Beachgoers in Avalon, New Jersey witnessed the unusual weather event yesterday afternoon, a sort of truncated rainbow not arcing through the sky, but sitting suspended in midair like a multicolored cloud.
I’ve never seen a rainbow like this. What is it? pic.twitter.com/ND3jxhFnGs
— Packy McCormick (@packyM) May 26, 2019
So that's a fire rainbow. The last time I saw one was June 14, 2016. Always wondered, never asked. pic.twitter.com/ab9ftNe9d7
— D E S P I C A B L E (@iamdespicable1) May 27, 2019
— Deborah Stewart (@DebKStewart) May 26, 2019
[Editor's note from Jen Chung: #WeLoveYourJimin is a reference to Jimin, a member of the BTS, the worldwide K-pop phenomenon. He is associated with rainbows... I think.]
Very pleasing, but what does it mean? According to the University of California Santa Barbara, these prismatic sky shapes "aren't really rainbows, and ... have nothing to do with fires," so "fire rainbow" may be slightly misleading. These meteorological wonders are more accurately known as circumhorizontal arcs, phenomena that occur when the sun climbs 58 degrees above the horizon: From that lofty vantage, it shoots its rays through the cirrus clouds that occupy higher altitudes, the hexagonal plate ice crystals refracting light and producing the above rainbow effect.
"Ooooooh, it's a sun dog, I get it," I imagine you shrugging to yourself right this second. I hate to say it, but, wrong! NJ.com reports that sun dogs—or parhelia—bear some aesthetic similarities, in that they form when sunlight refracts through the same plate crystals in clouds, but from a different angle. This produces a "concentrated patch of sunlight," according to Sky and Telescope, which may or may not bear the same rainbow bands.

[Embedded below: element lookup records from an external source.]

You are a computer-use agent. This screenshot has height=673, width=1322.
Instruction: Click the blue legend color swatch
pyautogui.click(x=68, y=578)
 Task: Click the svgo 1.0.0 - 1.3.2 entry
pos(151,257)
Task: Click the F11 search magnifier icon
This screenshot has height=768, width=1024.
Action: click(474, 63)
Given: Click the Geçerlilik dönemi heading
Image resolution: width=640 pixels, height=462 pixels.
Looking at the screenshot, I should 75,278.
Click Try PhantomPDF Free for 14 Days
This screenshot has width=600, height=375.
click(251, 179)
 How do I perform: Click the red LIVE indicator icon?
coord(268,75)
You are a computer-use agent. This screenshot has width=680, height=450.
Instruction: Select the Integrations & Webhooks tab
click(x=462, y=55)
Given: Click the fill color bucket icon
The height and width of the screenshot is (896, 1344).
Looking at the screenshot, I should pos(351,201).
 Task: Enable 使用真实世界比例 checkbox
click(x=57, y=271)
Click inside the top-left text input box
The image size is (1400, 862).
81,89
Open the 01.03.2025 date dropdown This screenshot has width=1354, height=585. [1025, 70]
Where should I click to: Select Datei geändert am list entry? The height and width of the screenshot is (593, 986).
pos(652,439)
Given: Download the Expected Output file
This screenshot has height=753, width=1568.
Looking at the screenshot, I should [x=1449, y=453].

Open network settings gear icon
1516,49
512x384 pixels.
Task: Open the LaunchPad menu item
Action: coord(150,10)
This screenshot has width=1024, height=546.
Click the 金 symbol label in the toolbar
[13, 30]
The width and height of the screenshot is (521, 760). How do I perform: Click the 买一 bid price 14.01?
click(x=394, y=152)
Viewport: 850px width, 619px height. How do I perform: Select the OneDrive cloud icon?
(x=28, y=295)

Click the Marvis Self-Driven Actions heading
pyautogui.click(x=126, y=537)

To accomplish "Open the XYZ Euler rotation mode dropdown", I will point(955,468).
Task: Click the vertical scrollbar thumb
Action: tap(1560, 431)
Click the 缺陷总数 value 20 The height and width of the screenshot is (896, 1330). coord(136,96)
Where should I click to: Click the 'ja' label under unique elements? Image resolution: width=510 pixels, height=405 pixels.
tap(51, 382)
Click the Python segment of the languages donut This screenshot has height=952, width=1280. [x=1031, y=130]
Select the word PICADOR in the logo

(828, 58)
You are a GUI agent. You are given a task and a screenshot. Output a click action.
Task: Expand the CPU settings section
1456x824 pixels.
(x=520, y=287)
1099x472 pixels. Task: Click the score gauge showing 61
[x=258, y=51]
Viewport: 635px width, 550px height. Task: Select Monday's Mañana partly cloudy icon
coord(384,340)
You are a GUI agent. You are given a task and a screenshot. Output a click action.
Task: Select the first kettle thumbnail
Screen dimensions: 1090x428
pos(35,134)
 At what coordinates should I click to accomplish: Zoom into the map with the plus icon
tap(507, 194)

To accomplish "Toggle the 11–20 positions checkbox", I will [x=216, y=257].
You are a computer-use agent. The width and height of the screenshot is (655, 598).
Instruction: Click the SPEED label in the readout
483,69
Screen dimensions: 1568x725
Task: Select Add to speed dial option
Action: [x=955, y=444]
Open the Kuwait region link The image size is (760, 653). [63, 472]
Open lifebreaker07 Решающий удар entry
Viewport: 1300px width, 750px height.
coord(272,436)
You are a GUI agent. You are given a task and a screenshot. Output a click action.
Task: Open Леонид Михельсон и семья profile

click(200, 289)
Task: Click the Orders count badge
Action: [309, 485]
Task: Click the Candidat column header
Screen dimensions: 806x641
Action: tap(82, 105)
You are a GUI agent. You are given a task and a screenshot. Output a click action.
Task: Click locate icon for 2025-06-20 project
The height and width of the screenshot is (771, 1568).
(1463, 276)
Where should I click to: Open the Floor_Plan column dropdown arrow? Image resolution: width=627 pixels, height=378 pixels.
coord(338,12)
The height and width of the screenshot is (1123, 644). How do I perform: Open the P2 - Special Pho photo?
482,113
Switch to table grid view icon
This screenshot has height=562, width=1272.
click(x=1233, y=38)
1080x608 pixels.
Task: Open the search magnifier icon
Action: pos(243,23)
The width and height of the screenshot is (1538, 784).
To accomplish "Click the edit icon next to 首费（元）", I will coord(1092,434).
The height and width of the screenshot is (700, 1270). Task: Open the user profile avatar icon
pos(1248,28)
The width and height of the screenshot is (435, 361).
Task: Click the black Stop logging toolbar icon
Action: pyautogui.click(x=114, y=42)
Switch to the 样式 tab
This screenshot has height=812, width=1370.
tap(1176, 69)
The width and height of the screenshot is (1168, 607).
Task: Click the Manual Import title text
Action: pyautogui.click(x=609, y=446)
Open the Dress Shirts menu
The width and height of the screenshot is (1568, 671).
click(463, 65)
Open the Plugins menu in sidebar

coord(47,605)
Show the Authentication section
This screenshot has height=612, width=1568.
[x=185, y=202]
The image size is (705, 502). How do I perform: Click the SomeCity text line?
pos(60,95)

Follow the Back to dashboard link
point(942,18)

Anyway, fire rainbows reportedly occur most often in mid-summer, and with reasonable frequency in the United States: People living in more southerly climes, like Houston and Los Angeles, might see them a handful of times each year. So maybe "rare" is not quite the right word, but considering summer hasn't even started in earnest, it still strikes me as a noteworthy sighting. Also, you've seen the fire rainbow now, you know it's marvelous. So: Congrats to the Jersey Shore on its special cloud, we're all very proud.